• PROMPT:
All lines between the start of the listing below and the line containing "Given: Tap the red warning icon on AFP card", inclusive, must be repeated exactly.
Start of Block
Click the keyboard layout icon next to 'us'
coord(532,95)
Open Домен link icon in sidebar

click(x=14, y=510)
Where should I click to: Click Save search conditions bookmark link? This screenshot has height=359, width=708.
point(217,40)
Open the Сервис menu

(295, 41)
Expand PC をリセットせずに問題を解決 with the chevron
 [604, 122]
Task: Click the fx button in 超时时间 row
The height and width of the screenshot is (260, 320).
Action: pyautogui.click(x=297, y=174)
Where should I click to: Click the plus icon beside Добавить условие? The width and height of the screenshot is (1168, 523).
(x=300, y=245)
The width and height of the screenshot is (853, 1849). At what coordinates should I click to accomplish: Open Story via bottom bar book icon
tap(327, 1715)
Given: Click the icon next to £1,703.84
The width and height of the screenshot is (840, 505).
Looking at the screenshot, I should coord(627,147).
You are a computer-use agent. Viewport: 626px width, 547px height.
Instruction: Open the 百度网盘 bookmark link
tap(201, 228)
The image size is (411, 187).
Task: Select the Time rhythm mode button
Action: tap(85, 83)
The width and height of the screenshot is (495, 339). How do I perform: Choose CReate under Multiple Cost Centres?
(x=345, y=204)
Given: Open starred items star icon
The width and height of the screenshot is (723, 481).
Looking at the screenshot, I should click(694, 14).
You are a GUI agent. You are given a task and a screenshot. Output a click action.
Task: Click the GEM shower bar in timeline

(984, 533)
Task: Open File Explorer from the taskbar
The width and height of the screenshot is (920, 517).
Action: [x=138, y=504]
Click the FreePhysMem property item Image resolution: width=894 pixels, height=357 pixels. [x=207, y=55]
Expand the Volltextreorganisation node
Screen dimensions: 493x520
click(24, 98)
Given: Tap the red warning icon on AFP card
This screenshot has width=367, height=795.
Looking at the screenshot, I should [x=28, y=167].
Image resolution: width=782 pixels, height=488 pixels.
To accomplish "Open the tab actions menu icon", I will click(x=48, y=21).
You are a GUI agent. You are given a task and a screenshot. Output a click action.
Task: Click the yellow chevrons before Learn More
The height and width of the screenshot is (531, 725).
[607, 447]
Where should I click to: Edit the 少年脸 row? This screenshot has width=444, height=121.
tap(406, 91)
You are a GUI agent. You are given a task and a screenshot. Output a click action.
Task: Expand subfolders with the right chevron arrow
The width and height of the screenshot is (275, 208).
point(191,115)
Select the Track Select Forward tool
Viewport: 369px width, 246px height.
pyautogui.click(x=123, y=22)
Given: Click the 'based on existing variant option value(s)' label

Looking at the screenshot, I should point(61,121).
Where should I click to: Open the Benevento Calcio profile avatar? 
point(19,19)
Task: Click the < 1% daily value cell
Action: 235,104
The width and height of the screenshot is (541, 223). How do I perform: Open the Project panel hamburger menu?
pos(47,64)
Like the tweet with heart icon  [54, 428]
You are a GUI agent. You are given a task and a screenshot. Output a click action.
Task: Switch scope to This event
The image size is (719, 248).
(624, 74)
End of Block
• EXPECTED ANSWER:
Click the keyboard layout icon next to 'us'
coord(532,95)
Open Домен link icon in sidebar

click(x=14, y=510)
Where should I click to: Click Save search conditions bookmark link? This screenshot has height=359, width=708.
point(217,40)
Open the Сервис menu

(295, 41)
Expand PC をリセットせずに問題を解決 with the chevron
 [604, 122]
Task: Click the fx button in 超时时间 row
The height and width of the screenshot is (260, 320).
Action: pyautogui.click(x=297, y=174)
Where should I click to: Click the plus icon beside Добавить условие? The width and height of the screenshot is (1168, 523).
(x=300, y=245)
The width and height of the screenshot is (853, 1849). At what coordinates should I click to accomplish: Open Story via bottom bar book icon
tap(327, 1715)
Given: Click the icon next to £1,703.84
The width and height of the screenshot is (840, 505).
Looking at the screenshot, I should coord(627,147).
You are a computer-use agent. Viewport: 626px width, 547px height.
Instruction: Open the 百度网盘 bookmark link
tap(201, 228)
The image size is (411, 187).
Task: Select the Time rhythm mode button
Action: tap(85, 83)
The width and height of the screenshot is (495, 339). How do I perform: Choose CReate under Multiple Cost Centres?
(x=345, y=204)
Given: Open starred items star icon
The width and height of the screenshot is (723, 481).
Looking at the screenshot, I should click(694, 14).
You are a GUI agent. You are given a task and a screenshot. Output a click action.
Task: Click the GEM shower bar in timeline

(984, 533)
Task: Open File Explorer from the taskbar
The width and height of the screenshot is (920, 517).
Action: [x=138, y=504]
Click the FreePhysMem property item Image resolution: width=894 pixels, height=357 pixels. [x=207, y=55]
Expand the Volltextreorganisation node
Screen dimensions: 493x520
click(24, 98)
Given: Tap the red warning icon on AFP card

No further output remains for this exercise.